The content available is no longer being updated and as a result you may encounter hyperlinks which no longer function. You should also bear in mind that this content may contain text and references which are no longer applicable as a result of changes in law, regulation and/or administration.
OPM Contact: Jo-Ann Chabot
This is a claim for payment, with interest, for unused sick leave. The claimant reports that, while he was employed with the [agency] he became ill because of a work-related disability. He reports that, on September 22, 1988, the [agency] advised him that he would be removed from employment, effective October 14, 1988, because he was not able to perform the duties of his position. The claimant also reports that his application for disability retirement was approved in October 1988. However, the claimant reports that he was receiving Workers Compensation benefits instead of disability retirement benefits until the OWCP terminated his Workers Compensation benefits in July 1993.
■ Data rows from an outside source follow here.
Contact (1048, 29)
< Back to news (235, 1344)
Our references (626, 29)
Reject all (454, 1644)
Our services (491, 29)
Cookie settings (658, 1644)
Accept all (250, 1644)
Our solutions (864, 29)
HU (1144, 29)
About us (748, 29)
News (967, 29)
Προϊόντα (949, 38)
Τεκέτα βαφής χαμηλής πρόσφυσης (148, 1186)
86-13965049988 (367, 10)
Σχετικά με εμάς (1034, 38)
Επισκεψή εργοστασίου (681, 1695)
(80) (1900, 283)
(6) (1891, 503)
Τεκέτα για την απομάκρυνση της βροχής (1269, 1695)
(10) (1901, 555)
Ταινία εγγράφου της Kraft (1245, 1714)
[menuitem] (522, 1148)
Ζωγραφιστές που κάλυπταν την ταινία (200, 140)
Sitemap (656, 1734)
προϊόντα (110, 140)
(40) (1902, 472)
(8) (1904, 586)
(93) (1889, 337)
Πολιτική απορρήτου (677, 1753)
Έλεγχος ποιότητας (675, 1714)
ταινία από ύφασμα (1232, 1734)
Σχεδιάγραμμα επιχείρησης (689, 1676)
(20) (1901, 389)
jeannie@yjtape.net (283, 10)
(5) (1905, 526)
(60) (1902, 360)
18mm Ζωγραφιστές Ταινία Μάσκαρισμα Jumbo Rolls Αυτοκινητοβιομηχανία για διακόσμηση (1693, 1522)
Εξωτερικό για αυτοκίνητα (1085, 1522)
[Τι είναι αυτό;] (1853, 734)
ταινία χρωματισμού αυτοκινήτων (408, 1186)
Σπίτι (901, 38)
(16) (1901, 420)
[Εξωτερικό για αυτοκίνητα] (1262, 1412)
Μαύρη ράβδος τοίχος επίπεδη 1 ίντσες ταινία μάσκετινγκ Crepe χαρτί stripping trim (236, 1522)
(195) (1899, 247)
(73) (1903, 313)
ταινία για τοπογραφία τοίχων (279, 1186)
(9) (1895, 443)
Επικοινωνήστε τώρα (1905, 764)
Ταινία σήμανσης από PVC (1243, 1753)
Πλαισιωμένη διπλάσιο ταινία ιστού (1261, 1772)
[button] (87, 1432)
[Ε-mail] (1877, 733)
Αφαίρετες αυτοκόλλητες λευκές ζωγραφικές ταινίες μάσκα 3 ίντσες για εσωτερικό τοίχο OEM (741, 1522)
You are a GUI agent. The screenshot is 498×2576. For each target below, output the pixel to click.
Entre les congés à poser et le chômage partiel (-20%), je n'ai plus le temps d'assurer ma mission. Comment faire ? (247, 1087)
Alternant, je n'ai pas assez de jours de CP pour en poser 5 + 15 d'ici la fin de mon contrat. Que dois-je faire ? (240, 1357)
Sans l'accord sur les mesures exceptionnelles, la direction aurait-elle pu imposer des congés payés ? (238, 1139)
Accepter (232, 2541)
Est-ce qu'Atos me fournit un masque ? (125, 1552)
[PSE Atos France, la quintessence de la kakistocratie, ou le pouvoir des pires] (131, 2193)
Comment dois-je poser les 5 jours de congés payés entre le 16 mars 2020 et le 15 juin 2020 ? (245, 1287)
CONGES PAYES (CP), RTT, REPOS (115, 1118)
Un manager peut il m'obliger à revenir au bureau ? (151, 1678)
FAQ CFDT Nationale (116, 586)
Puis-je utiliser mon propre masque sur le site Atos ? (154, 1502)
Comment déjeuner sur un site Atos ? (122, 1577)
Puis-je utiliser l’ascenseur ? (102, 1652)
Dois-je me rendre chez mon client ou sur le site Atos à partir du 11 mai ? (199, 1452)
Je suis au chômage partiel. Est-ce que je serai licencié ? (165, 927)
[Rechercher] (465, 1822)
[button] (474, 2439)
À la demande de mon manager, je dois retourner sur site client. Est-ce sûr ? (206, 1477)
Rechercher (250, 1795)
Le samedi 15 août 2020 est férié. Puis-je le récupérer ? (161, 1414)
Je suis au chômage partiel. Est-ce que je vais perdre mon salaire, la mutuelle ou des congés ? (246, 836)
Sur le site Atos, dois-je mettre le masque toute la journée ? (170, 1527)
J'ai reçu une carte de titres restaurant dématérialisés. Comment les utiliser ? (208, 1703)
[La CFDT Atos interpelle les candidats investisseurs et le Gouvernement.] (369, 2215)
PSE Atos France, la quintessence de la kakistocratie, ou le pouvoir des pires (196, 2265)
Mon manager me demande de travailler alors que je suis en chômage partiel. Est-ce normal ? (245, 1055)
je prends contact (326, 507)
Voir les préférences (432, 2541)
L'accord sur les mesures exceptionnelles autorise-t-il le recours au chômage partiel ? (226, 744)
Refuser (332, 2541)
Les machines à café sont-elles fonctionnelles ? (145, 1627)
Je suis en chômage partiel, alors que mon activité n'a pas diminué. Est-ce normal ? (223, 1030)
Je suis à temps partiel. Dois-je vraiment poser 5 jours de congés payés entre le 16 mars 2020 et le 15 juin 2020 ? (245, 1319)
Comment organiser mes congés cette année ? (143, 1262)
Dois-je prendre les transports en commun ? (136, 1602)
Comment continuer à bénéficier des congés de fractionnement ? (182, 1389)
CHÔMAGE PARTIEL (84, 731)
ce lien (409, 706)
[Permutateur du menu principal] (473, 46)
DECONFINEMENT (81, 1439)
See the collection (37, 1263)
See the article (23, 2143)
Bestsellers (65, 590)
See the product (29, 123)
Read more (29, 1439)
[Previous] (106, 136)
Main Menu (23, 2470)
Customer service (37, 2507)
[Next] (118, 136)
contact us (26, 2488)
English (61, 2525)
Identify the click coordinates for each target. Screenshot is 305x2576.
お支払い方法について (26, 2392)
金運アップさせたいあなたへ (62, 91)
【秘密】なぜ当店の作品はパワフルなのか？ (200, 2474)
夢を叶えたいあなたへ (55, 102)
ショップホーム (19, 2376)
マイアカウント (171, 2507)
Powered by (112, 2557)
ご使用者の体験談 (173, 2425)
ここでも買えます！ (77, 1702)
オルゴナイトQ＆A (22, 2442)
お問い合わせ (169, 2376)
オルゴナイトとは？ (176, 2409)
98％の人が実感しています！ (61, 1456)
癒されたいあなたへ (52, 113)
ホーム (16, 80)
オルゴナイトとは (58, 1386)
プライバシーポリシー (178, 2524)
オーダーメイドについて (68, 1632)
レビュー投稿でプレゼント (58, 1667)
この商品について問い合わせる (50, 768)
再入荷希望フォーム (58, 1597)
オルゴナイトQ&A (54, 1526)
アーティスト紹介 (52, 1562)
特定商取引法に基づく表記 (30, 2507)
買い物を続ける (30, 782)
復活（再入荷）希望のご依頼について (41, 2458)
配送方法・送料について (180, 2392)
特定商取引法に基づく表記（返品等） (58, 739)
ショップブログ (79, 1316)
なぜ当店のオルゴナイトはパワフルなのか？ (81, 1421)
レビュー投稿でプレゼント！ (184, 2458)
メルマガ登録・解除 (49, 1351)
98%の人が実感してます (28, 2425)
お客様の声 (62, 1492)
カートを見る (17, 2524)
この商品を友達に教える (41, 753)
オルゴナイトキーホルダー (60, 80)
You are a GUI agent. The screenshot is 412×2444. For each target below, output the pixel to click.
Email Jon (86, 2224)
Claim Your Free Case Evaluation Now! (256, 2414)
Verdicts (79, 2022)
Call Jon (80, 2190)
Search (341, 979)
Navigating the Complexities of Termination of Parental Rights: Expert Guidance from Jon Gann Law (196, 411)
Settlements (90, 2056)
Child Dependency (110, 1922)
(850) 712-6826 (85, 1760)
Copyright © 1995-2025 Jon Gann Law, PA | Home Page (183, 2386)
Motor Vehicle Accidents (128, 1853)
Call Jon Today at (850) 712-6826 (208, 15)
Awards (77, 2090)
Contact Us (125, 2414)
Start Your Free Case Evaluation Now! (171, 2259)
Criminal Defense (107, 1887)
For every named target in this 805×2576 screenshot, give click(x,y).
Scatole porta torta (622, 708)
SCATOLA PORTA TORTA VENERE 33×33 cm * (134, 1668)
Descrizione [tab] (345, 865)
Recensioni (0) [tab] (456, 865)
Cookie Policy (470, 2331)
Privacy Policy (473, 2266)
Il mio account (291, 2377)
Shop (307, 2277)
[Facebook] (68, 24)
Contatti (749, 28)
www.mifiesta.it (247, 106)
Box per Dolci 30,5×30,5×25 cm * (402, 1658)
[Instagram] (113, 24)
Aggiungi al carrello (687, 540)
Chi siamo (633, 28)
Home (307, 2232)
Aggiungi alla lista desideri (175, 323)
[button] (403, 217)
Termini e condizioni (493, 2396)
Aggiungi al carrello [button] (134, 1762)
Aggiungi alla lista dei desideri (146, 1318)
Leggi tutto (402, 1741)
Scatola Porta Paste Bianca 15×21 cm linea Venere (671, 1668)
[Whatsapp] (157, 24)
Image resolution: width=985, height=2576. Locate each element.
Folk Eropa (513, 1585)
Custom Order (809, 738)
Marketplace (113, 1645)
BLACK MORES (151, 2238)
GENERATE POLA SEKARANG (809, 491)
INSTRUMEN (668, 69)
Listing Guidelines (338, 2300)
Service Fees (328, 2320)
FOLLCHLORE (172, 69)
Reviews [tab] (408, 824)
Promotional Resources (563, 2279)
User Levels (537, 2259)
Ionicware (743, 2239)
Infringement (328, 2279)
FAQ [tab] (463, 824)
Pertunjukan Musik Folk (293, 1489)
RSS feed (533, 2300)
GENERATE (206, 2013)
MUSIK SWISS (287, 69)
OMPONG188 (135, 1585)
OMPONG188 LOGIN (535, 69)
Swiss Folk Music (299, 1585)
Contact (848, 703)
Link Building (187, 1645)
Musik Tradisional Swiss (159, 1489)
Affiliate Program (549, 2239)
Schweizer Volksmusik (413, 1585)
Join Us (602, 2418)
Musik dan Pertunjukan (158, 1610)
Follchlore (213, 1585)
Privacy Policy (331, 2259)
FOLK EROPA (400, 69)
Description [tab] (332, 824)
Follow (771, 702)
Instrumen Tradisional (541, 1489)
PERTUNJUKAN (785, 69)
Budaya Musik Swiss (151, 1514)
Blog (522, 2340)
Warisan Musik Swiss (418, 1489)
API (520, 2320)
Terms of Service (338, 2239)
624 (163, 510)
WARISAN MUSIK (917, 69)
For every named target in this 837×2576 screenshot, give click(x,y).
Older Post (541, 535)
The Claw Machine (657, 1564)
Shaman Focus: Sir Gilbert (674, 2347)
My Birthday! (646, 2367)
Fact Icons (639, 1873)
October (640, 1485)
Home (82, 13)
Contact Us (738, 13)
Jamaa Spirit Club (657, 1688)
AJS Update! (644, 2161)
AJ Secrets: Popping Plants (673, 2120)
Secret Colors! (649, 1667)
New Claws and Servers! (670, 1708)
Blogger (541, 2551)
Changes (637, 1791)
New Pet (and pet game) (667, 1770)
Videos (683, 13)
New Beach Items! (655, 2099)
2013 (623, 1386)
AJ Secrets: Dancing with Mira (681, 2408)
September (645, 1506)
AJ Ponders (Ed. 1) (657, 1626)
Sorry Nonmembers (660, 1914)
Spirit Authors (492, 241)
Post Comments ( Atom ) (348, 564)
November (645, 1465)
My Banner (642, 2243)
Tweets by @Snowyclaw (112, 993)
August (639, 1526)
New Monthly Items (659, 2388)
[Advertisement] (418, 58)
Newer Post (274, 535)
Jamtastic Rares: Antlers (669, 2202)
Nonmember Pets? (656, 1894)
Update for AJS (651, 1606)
The claimant states that his October 22, 1988 pay stub showed 417 hours of unused sick leave to his credit. He claims that, before he was separated from employment, the [agency] should have permitted him to use the sick leave or to substitute the sick leave for the time he spent in leave without pay. He also states that he was not permitted to apply the unused sick leave to his time in service for retirement purposes. Therefore, the claimant is seeking payment, with interest, for the unused sick leave. This claim is dismissed for the reason stated below.
In accordance with the Barring Act, 31 U.S.C. 3702(b)(1), every claim against the United States is barred from consideration unless such claim is received within six years after the date that the claim first accrued. Matter of Robert O. Schultz, B-261461 (November 27, 1995). The Barring Act does not merely establish administrative guidelines, it specifically prescribes the time within which a claim must be received in order for it to be considered on its merits. Matter of Nguyen Thi Hao, B-253096, (August 11, 1995). The Office of Personnel Management does not have any authority to disregard the provisions of the Barring Act, make exceptions to its provisions, or waive the time limitation that it imposes. See Matter of Nguyen Thi Hao, supra; Matter of Jackie A. Murphy , B-251301 (April 23, 1993); Matter of Alfred L. Lillie, B-209955, May 31, 1983. We cannot consider this claim because it was not received until March 19, 1999, approximately 10 years after it accrued. Accordingly, the claim is dismissed.
This settlement is final. No further administrative review of this claim is available within the Office of Personnel Management. Nothing in this settlement limits the claimant's right to bring an action in an appropriate United States Court.